What needs to be done
Below is a set of records. Repeat them verbatim without the pictures.

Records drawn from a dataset
• • •
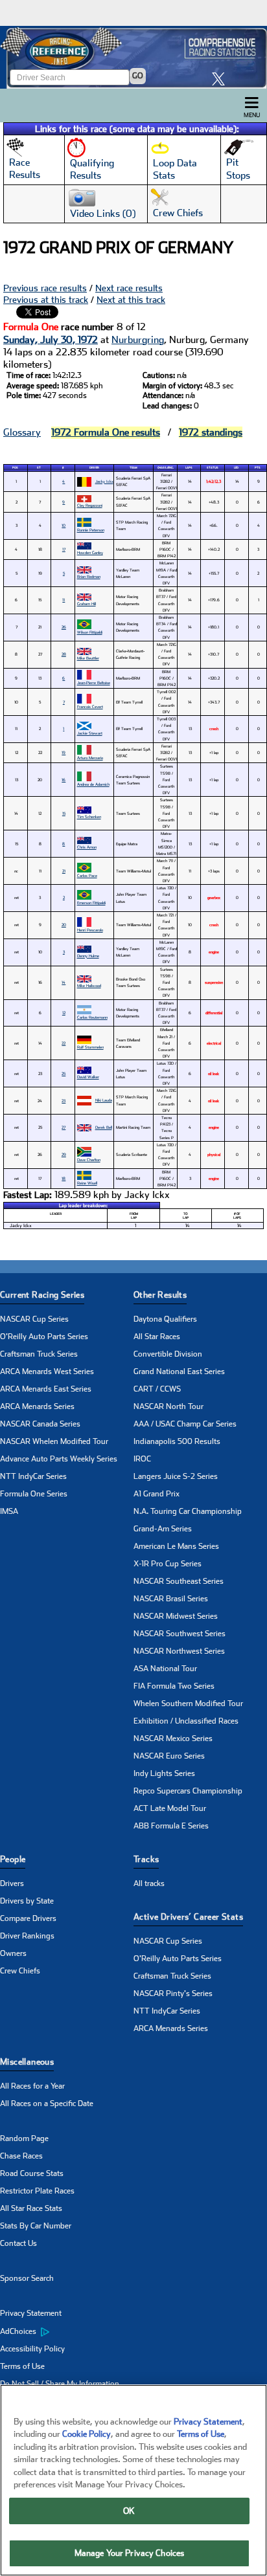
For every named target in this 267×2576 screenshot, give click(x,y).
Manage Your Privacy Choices (130, 2553)
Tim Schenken (89, 816)
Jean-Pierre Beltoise (93, 682)
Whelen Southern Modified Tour (188, 1703)
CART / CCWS (157, 1388)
• • •
Solution to this exercise
For every named target in this 267×2576 screenshot, give click(x,y).
Manage Your Privacy Choices (130, 2553)
Tim Schenken (89, 816)
Jean-Pierre Beltoise (93, 682)
Whelen Southern Modified Tour (188, 1703)
CART / CCWS (157, 1388)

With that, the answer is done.